## Task:
Reproduce the lines of this listing exactly as they appear, with no changes.

- - - - -

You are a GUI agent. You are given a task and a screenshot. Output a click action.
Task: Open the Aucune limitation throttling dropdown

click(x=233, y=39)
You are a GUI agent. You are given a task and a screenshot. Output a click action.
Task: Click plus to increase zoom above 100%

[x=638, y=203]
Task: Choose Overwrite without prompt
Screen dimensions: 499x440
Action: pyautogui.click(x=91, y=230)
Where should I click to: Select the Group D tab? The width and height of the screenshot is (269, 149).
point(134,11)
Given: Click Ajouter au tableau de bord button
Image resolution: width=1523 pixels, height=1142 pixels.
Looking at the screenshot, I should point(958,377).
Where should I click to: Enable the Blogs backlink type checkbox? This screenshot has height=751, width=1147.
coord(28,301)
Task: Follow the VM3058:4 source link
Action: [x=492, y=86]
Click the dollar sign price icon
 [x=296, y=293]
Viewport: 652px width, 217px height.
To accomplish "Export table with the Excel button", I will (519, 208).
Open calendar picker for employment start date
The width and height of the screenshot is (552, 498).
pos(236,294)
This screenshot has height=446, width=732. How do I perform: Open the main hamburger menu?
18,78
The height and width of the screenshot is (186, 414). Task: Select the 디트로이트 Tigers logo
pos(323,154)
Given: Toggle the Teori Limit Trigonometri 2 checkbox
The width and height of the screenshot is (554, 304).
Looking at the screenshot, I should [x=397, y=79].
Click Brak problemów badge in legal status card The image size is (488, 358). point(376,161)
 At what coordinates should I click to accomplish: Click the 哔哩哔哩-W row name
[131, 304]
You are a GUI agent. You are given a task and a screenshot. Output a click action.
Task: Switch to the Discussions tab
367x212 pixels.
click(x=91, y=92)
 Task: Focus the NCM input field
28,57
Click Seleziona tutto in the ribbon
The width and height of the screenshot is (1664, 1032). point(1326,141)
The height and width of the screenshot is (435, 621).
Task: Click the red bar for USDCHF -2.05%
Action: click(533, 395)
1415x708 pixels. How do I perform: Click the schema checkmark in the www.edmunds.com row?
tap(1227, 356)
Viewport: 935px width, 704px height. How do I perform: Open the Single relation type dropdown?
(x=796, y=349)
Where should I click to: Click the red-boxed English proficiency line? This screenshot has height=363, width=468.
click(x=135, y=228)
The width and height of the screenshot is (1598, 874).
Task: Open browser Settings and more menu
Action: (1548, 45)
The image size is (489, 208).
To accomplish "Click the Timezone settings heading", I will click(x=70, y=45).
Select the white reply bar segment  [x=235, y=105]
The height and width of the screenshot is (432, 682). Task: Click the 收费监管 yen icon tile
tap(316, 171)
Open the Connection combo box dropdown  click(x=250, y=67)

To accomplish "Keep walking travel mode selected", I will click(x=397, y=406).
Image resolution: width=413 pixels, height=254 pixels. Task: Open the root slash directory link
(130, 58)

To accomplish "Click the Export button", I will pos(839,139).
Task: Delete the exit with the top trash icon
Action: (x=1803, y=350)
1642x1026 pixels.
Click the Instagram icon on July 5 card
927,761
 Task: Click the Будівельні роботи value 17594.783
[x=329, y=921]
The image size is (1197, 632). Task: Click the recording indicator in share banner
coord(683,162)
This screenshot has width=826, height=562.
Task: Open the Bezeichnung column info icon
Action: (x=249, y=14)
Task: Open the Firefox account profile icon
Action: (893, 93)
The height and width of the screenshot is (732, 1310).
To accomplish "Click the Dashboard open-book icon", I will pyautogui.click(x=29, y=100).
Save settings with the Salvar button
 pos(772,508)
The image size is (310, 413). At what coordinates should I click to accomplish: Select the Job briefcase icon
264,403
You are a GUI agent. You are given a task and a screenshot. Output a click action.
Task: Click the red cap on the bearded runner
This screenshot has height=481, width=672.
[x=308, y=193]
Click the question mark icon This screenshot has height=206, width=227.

- - - - -

## The solution:
You are a GUI agent. You are given a task and a screenshot. Output a click action.
Task: Open the Aucune limitation throttling dropdown

click(x=233, y=39)
You are a GUI agent. You are given a task and a screenshot. Output a click action.
Task: Click plus to increase zoom above 100%

[x=638, y=203]
Task: Choose Overwrite without prompt
Screen dimensions: 499x440
Action: pyautogui.click(x=91, y=230)
Where should I click to: Select the Group D tab? The width and height of the screenshot is (269, 149).
point(134,11)
Given: Click Ajouter au tableau de bord button
Image resolution: width=1523 pixels, height=1142 pixels.
Looking at the screenshot, I should point(958,377).
Where should I click to: Enable the Blogs backlink type checkbox? This screenshot has height=751, width=1147.
coord(28,301)
Task: Follow the VM3058:4 source link
Action: [x=492, y=86]
Click the dollar sign price icon
 [x=296, y=293]
Viewport: 652px width, 217px height.
To accomplish "Export table with the Excel button", I will (519, 208).
Open calendar picker for employment start date
The width and height of the screenshot is (552, 498).
pos(236,294)
This screenshot has height=446, width=732. How do I perform: Open the main hamburger menu?
18,78
The height and width of the screenshot is (186, 414). Task: Select the 디트로이트 Tigers logo
pos(323,154)
Given: Toggle the Teori Limit Trigonometri 2 checkbox
The width and height of the screenshot is (554, 304).
Looking at the screenshot, I should [x=397, y=79].
Click Brak problemów badge in legal status card The image size is (488, 358). point(376,161)
 At what coordinates should I click to accomplish: Click the 哔哩哔哩-W row name
[131, 304]
You are a GUI agent. You are given a task and a screenshot. Output a click action.
Task: Switch to the Discussions tab
367x212 pixels.
click(x=91, y=92)
 Task: Focus the NCM input field
28,57
Click Seleziona tutto in the ribbon
The width and height of the screenshot is (1664, 1032). point(1326,141)
The height and width of the screenshot is (435, 621).
Task: Click the red bar for USDCHF -2.05%
Action: click(533, 395)
1415x708 pixels. How do I perform: Click the schema checkmark in the www.edmunds.com row?
tap(1227, 356)
Viewport: 935px width, 704px height. How do I perform: Open the Single relation type dropdown?
(x=796, y=349)
Where should I click to: Click the red-boxed English proficiency line? This screenshot has height=363, width=468.
click(x=135, y=228)
The width and height of the screenshot is (1598, 874).
Task: Open browser Settings and more menu
Action: (1548, 45)
The image size is (489, 208).
To accomplish "Click the Timezone settings heading", I will click(x=70, y=45).
Select the white reply bar segment  [x=235, y=105]
The height and width of the screenshot is (432, 682). Task: Click the 收费监管 yen icon tile
tap(316, 171)
Open the Connection combo box dropdown  click(x=250, y=67)

To accomplish "Keep walking travel mode selected", I will click(x=397, y=406).
Image resolution: width=413 pixels, height=254 pixels. Task: Open the root slash directory link
(130, 58)

To accomplish "Click the Export button", I will pos(839,139).
Task: Delete the exit with the top trash icon
Action: (x=1803, y=350)
1642x1026 pixels.
Click the Instagram icon on July 5 card
927,761
 Task: Click the Будівельні роботи value 17594.783
[x=329, y=921]
The image size is (1197, 632). Task: Click the recording indicator in share banner
coord(683,162)
This screenshot has width=826, height=562.
Task: Open the Bezeichnung column info icon
Action: (x=249, y=14)
Task: Open the Firefox account profile icon
Action: (893, 93)
The height and width of the screenshot is (732, 1310).
To accomplish "Click the Dashboard open-book icon", I will pyautogui.click(x=29, y=100).
Save settings with the Salvar button
 pos(772,508)
The image size is (310, 413). At what coordinates should I click to accomplish: Select the Job briefcase icon
264,403
You are a GUI agent. You are given a task and a screenshot. Output a click action.
Task: Click the red cap on the bearded runner
This screenshot has height=481, width=672.
[x=308, y=193]
Click the question mark icon This screenshot has height=206, width=227.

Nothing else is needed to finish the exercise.